Extracted material:
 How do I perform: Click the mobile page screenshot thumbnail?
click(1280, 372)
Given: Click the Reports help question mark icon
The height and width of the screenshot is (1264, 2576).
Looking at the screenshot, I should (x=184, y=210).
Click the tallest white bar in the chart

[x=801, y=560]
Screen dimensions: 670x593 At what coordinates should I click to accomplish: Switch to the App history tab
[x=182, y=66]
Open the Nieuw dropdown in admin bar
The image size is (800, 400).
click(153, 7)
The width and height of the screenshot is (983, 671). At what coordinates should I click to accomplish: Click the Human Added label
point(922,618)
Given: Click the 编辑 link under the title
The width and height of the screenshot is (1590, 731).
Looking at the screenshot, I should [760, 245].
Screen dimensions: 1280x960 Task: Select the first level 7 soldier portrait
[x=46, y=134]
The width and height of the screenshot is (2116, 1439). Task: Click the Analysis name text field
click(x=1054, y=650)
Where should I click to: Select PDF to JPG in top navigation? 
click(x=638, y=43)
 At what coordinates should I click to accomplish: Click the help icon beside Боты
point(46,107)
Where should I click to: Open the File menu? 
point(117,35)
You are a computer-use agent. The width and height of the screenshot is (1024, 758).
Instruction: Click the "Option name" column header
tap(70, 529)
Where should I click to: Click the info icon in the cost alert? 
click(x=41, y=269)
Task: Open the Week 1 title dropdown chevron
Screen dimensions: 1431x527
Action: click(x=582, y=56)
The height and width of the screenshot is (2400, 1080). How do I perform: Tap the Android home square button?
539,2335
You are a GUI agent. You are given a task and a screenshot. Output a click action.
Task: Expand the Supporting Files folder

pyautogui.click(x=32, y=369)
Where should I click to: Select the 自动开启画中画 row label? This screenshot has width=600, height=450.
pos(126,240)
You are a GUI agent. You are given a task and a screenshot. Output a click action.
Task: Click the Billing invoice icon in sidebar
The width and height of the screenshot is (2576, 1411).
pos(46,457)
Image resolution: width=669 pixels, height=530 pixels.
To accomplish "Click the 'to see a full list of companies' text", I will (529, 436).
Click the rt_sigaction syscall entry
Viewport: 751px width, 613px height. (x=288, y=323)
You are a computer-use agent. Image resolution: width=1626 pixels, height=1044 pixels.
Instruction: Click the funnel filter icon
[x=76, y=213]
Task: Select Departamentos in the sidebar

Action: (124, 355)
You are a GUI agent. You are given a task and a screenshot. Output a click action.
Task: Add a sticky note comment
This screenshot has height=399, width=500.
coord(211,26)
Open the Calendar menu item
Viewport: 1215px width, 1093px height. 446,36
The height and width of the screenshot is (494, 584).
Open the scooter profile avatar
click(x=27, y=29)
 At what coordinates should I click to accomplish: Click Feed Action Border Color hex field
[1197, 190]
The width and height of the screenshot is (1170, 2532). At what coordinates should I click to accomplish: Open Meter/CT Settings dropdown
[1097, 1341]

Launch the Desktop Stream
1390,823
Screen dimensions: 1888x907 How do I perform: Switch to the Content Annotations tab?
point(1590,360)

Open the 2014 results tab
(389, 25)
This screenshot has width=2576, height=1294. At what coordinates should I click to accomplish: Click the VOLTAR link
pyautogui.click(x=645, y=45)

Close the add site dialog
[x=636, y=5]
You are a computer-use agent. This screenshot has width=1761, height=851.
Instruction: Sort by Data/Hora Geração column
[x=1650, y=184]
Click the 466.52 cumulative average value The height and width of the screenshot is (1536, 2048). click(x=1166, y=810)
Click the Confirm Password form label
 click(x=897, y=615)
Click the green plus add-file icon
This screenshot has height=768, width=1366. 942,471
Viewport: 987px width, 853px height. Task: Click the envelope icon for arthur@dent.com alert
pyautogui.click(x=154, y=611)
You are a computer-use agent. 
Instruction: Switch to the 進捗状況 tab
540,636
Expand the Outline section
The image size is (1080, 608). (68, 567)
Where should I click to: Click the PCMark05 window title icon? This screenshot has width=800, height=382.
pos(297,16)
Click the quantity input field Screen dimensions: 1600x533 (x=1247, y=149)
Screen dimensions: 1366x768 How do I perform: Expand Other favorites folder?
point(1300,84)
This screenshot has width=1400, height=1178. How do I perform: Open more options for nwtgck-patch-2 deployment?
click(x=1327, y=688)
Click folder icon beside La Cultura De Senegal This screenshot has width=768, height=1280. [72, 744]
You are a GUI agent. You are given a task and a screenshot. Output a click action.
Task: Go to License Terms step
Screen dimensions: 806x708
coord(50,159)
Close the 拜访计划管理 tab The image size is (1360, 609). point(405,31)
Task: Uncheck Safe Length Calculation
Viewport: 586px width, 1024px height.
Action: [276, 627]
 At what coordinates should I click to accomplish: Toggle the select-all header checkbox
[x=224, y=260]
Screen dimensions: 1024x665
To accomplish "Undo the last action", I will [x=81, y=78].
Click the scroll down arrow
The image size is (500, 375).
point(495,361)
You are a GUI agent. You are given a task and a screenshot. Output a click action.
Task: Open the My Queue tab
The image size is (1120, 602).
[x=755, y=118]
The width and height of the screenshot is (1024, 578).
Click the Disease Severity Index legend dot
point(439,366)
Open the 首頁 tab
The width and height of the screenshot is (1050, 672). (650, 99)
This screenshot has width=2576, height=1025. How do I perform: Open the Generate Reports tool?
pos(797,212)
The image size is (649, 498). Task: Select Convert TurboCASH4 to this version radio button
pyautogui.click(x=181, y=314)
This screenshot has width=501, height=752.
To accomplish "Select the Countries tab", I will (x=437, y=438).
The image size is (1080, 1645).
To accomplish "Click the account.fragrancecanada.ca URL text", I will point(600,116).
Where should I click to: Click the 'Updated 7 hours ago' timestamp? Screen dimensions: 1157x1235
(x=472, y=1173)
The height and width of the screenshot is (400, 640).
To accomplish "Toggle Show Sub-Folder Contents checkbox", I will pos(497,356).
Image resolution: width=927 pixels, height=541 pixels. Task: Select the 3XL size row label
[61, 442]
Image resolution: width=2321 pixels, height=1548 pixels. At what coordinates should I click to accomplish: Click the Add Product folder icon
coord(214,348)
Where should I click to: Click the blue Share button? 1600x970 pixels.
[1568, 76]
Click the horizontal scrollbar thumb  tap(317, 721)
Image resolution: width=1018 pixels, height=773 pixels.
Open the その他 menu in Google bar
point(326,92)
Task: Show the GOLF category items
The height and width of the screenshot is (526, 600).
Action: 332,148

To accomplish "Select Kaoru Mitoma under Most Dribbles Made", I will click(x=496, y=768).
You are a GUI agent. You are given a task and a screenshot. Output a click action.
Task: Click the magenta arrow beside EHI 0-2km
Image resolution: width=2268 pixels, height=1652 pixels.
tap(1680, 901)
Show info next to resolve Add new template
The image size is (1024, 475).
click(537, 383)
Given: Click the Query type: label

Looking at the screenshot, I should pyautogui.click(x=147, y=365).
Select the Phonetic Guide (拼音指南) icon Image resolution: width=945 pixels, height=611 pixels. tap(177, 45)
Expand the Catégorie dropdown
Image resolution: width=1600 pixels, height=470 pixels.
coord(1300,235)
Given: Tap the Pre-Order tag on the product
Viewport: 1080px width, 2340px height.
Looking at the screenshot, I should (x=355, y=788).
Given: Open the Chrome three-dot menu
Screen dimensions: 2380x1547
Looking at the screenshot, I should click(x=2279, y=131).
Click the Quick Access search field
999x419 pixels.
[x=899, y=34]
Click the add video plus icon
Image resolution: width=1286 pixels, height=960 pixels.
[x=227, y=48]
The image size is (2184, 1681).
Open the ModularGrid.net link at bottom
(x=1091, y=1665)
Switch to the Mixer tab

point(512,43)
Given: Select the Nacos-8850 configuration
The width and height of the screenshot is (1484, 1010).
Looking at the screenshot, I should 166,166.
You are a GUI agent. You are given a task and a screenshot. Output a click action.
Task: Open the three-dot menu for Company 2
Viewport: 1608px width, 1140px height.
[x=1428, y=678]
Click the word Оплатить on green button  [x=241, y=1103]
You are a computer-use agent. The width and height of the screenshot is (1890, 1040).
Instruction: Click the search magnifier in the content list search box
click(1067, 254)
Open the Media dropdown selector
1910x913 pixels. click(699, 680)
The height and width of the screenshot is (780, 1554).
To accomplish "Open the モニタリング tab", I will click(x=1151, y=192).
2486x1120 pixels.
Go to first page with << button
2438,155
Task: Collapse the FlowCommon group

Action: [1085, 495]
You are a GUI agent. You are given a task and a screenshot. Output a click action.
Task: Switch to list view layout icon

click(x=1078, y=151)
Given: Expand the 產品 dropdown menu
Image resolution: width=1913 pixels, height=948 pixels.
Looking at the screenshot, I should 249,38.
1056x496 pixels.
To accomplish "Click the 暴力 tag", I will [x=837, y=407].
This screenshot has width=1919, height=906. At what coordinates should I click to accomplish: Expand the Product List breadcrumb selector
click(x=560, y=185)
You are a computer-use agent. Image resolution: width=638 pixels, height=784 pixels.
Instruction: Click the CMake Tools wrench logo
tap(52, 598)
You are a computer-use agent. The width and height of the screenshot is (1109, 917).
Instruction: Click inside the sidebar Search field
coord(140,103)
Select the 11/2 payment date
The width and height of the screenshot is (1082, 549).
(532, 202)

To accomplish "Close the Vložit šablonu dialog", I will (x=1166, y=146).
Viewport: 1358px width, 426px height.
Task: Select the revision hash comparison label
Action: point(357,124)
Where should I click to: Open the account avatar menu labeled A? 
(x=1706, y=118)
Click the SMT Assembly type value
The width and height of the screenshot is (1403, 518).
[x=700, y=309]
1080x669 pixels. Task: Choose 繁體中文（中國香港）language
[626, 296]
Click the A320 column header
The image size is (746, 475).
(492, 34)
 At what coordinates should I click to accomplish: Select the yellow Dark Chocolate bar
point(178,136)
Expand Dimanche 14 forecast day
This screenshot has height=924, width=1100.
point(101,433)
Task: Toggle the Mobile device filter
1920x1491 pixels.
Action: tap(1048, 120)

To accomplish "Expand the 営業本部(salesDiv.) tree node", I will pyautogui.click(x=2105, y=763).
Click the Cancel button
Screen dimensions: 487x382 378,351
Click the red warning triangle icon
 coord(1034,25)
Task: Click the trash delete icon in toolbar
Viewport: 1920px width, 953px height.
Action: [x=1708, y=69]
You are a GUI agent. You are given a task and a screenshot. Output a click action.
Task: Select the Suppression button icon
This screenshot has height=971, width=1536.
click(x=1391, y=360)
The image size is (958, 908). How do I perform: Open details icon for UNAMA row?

Aim of the exercise: Reproduce verbatim the stretch of the records from the line containing "The width and height of the screenshot is (1024, 578)." through the line containing "The width and height of the screenshot is (1050, 672).", including both of those lines.

Completed task:
The width and height of the screenshot is (1024, 578).
Click the Disease Severity Index legend dot
point(439,366)
Open the 首頁 tab
The width and height of the screenshot is (1050, 672). (650, 99)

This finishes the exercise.